**To be done:** In every item, change "Click" to "Tap" and leave everything else as it is. Give the revised lines without the pictures.

**Provided data:**
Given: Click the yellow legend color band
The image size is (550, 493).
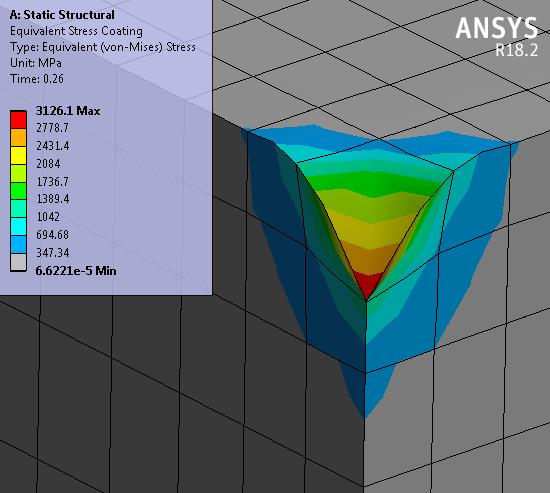Looking at the screenshot, I should [x=18, y=155].
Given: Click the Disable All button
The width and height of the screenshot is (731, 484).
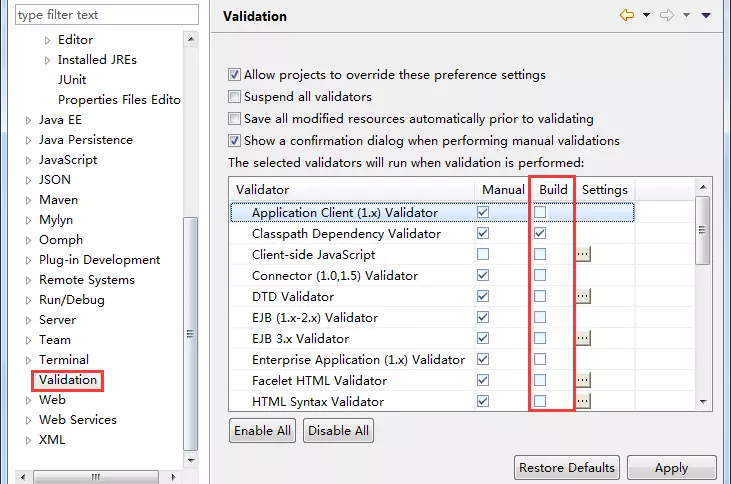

**Solution to this exercise:**
Given: Tap the yellow legend color band
The image size is (550, 493).
Looking at the screenshot, I should [x=18, y=155].
Given: Tap the Disable All button
The width and height of the screenshot is (731, 484).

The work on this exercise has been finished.